NOTE: I wrote this based on the same casual tech talk I gave in USTC and SJTU. The talk is recorded in Chinese, thus I wrote this to share the ideas to more people :)
Why am I speaking about these three things? First, they are often paid poor attention in the regular CS education curriculum; second, they are subtly sharing some commonalities, which might not be intuitive at the first sight.
First, what is a build system? It is a tool that transforms and composes the source code and other resources into a single software application. The fundamental reason why we need it is that there are multiple layers of abstraction between source code and instructions run on your computer. Usually, these transformations are performed by other tools called compiler and linker etc. However, building software can be a complex process, which poses significant challenges for the team. For example, in the early days of Window NT kernel development (see book Show Stopper!: The Breakneck Race to Create Windows NT and the Next Generation at Microsoft), windows team needs one (or two) specific person (people) who knows all the tricky steps and specific environment setup in order to produce a complete executable kernel from source code. Since it is a tedious job and compilation become slower and slower when the codebase grows, this specific person might want to construct an automated tool to perform the steps. It would be nice to support dependency tracking, such that things are only built when their dependencies changed.
To give you an example, this is a short snippet for Makefile, a declarative language for describing the dependencies and the steps to produce target file(s) from dependencies. One of the most intuitive ways to present this file is to interpret it as a dependency graph. But, what does this mysterious title, “Non-recursive Make Considered Harmful”, mean here? What you need to know is that Makefile scales poorly, especially for big projects.
Concretely, here is part of the (many)
Makefiles used to build GHC, a compiler for Haskell language.
This is a very complex project (e.g. platform sensitive compilation, hybrid source code language, dynamic code generation etc.), and you can see that the resulted Makefile is hardly readable, not to say being maintainable. This paper tried to use a new build system called Hadrian to rewrite the build system of GHC compiler. The picture on the right is an example of build script in Shake. This is actually Haskell code, and the library uses type system of Haskell to conveniently encode the build system’s semantics correctly & efficiently while permitting you to use any features or libraries already in Haskell.
This migration project is called Hadrian, which I contributed to two years ago and now has been part of GHC and will be used as the default build system soon.
However, build system can be used to build things beyond software applications. For example, if you are working a ML project involving the data pipeline that transforms raw data into feature vectors (this process is called ETL, Extract-Transform-Load) and then used to train a ML model, either online or offline, you might have the needs such as changing some code/infra in the later stages but doesn’t want to rerun everything in the earlier stages from scratch, which can be a long time.

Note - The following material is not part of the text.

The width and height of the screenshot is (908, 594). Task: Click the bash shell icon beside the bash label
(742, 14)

As a mid-talk quiz/question, I want to ask you to think about the neural network as a computation dependency graph, and how we could use knowledge in build system, lazy evolution and incremental computation to make it more efficient.

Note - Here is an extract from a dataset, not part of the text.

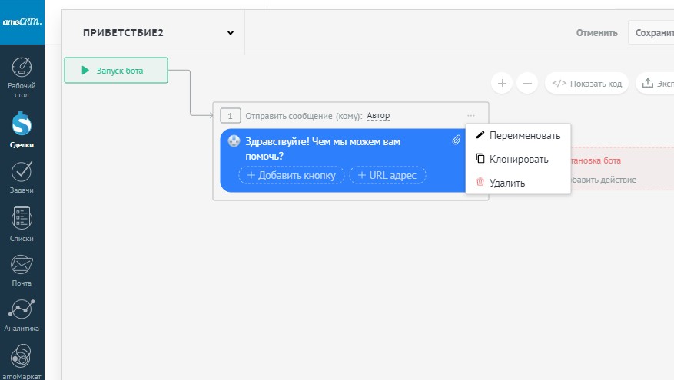Choose Клонировать in the context menu
The height and width of the screenshot is (380, 674).
coord(519,160)
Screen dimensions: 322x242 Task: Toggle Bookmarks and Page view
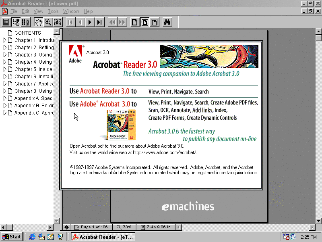tap(16, 22)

The transformation from code to computed results is called evaluation, and then there will be rules describing possible transformations. However, constructs that look exactly the same (i.e. with same syntax structure) can be evaluated (interpreted) differently, resulting in different runtime behaviors or even different results. Lazy evaluation is the evaluation strategy that puts off the computation (transformation) of expression as late as possible. Why is it useful? It gives extra power to the syntax language, makes it possible to describe an infinitely long data structure. This extra power enables a more declarative syntax style, which looks like math formula, and thus makes your programs look simpler.

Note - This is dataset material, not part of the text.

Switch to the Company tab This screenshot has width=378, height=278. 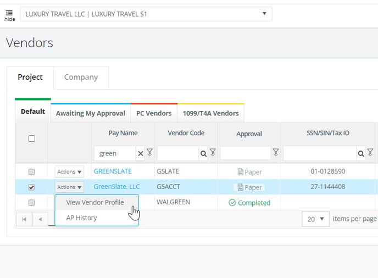(81, 77)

fibs :: [Int] fibs = 1 : 1 : zipWith (+) fibs (tail fibs)
Q: Haskell is a functional language, but most functional languages are interpreted – how is haskell compiled to machine code?
A: Haskell is not like C, which is compiled to machine code while preserving the basic structure of the code. Haskell code will undergo several layers of transformations into STG code (Spinless tagless G-machine), which are graph level operations/reductions. Then, STG is compiled to low-level language (C/ASM/LLVM), and linked to a small RTS (runtime system) compiled from C code. For more details, see https://aosabook.org/en/ghc.html.
To give you another concrete application of this, here is the data flow block graph for Spark, a Big Data computation framework. Spark lets you define the data transformation you want through expression APIs based on map and reduce operators. Then, Spark constructs a dependency graph based on the final expressions. It only performs the necessary computation if the user explicitly requires it.
When we are solving an algorithm problem, we have access to all the input data, and we compute the output based on all of them in a single batch. However, in the real world production scenarios, it is a common need to build a daemon program, which handles incoming requests, non-stop.
In this case, the input changes incrementally, and we can’t afford recomputing the output each time it changes. (Concretely, services at a scale like Google might receive millions of update requests per day, and each request can effectively change the input to your aggregation algorithm, for example, page-rank).
Similarly, another related work is called “data-structure synthesis”. It is a sub-topic in the area of program synthesis, and its goal is to synthesize data structures with state e.g. interface implementation or C++ class. One such work is called Cozy, and it allows user to specify the behavior of intended programs by a logical specification of the query and operator semantics. The value of the tool comes from its ability to synthesize a program that satisfies the specification and also optimize it, in a large sense by automatic incrementalization. Consider the example on the right, a good implementation of this spec would be using an auxiliary data structures for maintaining the maximum value with each update operation, and simply return this value when being called. In the future, this style of work might be used to speed up data-intensive applications automatically in scale.
Thinking about them…
The questions are:
- How are these three concepts related?
- How are they relevant to my daily engineering tasks?
- How will the future of algorithm development look like?
First, I’d like to use a graph-based abstraction to unify three concepts. Each node might be a data or operator, while each edge is a “depends-on” relationship. This graph might be statically determined or changeable throughout the dynamic evaluation process.
Now, in a build system, each node might be an I/O operation or command-line program; in the lazy evaluation, we might be able to do computation over the dependencies, and evaluation order will be important in this case. Finally, the incremental computation can be understood as a shortcut that computes changed output directly based on the change in the input, without the need for recompilation using the full input data).
In fact, our daily engineering tasks might include many such small facilities or tricks already:
In the future, I think there are two trends:
- Decouple of performance optimization and algorithmic specification (business requirements understanding): Programmers will continue diverging into two groups of people, one building better and better infra tools, and another group will focus on mastering a wide range of tools, composing them and using them to express the business logics.
- Advancement of practical, backward-compatible program synthesizers for automatic algorithm development: Previous work in this area focuses on building synthesizers for newly designed, standalone specifications (either in logical expression, I/O examples or predictive, pattern-based systems).